In other words, relax, your beer will be just fine, like 99.5%.

You can find more info on that in here;

Of Patience and Bottle Conditioning.

Just remember it will not be the same beer it is now, and you shouldn't stress what you are tasting right now.

Our beer is more resilient then most new brewers realize, and time can be a big healer. Just read the stories in this thread of mine, and see how many times a beer that someone thought was bad, turned out to be fine weeks later.

https://www.homebrewtalk.com/f39/ne...virtue-time-heals-all-things-even-beer-73254/

I would just relax, get the beer carbed and conditioned, and then see if you truly have an issue.
 
Bland? Psh. Every time you taste the beer at a different stage, it is a bit different. Leave it alone. You don't have beer right now, you have partially fermented wort.

Until fermentation is done, carbonation is done, and (usually) some aging is done, you can't really tell what the finsihed beer will taste like.
 
Thanks for the info. Why is home brewing such a stressful hobby in the beginning? I guess Its because of the time investment.. who wants to wait 6 weeks to find out you screwed up a batch. You guys basically told me exactly what I thought you would. "chill, relax, don't worry, let it be, wait and see" because that is the response to 90% of the post in the beginners section. Yet I still made the post. ha.

I wish the directions on the brew kit or recipe said something like: Your beer will be fine; just brew and don't worry. If you think something is wrong or off it probably is normal so just relax.

Thanks again.
 
Why is home brewing such a stressful hobby in the beginning?

Because new brewers let it be. They believe the beer is much weaker than it is, they don't trust the yeast (which rarely lets us down,) they sometimes through common sense out the window, and don't look at the obvious, and they don't think about the fact that for millions of years beer has been brewed without the benefit of things like, basic sanitization, and understanding about yeast, or the internet.

Here, read these threads instead of envisioning all those things that ARE going wrong with your beer. They'll show you how strong your beer really is.

Revvy's advice for the new brewer in terms of worry.

What are some of the mistakes you made...where your beer still turned out great?

And Never dump your beer!!! Patience IS a virtue!!! Time heals all things, even beer!

And most importantly...

Stepaway_copy.jpg


New brewers seem to think the cure for everything is to fiddle with it...when in reality it's a natural process, that works best when we leave it the heck alone.
 
it tasted BLAND... there were very very light hints of hops and a little sweetness but other than that it was just water.

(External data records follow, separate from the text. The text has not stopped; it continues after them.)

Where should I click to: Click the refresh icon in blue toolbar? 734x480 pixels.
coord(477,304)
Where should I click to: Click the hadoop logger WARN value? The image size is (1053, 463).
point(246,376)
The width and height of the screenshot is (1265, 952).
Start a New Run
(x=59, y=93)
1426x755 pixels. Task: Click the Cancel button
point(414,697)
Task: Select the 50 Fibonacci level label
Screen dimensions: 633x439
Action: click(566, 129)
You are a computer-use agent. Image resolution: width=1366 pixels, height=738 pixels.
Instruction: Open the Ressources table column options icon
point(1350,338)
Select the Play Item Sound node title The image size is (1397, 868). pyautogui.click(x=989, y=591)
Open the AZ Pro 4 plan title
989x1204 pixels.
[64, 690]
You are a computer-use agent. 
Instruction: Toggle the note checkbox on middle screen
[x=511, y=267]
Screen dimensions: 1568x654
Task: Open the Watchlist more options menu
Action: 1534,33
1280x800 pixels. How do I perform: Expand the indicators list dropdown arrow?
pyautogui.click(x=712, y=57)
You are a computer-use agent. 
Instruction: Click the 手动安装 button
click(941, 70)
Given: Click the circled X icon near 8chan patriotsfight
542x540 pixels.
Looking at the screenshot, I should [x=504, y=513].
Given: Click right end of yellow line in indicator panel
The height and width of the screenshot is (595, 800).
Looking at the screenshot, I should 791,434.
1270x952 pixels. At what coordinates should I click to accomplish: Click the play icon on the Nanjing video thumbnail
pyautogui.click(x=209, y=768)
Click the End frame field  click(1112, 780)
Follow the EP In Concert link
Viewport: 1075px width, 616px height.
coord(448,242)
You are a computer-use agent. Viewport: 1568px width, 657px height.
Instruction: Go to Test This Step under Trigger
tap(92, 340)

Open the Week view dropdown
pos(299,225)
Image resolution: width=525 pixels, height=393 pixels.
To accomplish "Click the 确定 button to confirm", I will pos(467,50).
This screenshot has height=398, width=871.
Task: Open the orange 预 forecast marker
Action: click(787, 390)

That is exactly what the esb i bottled a few days ago tasted like. Different recipe but its pretty normal at this stage. Much of the flavor and aroma will develop in the bottle, and be brought out by carbonation.
 
You could dry hop it with the remaining 1/4 oz. That's a pretty small amount but it will give you a little more hop aroma and flavor. If you dry hop with pellets straight in your fermenter you are going to get hop matter in your finished beer unless you take special precautions when you rack and bottle. It's easier to dry hop in a hop bag.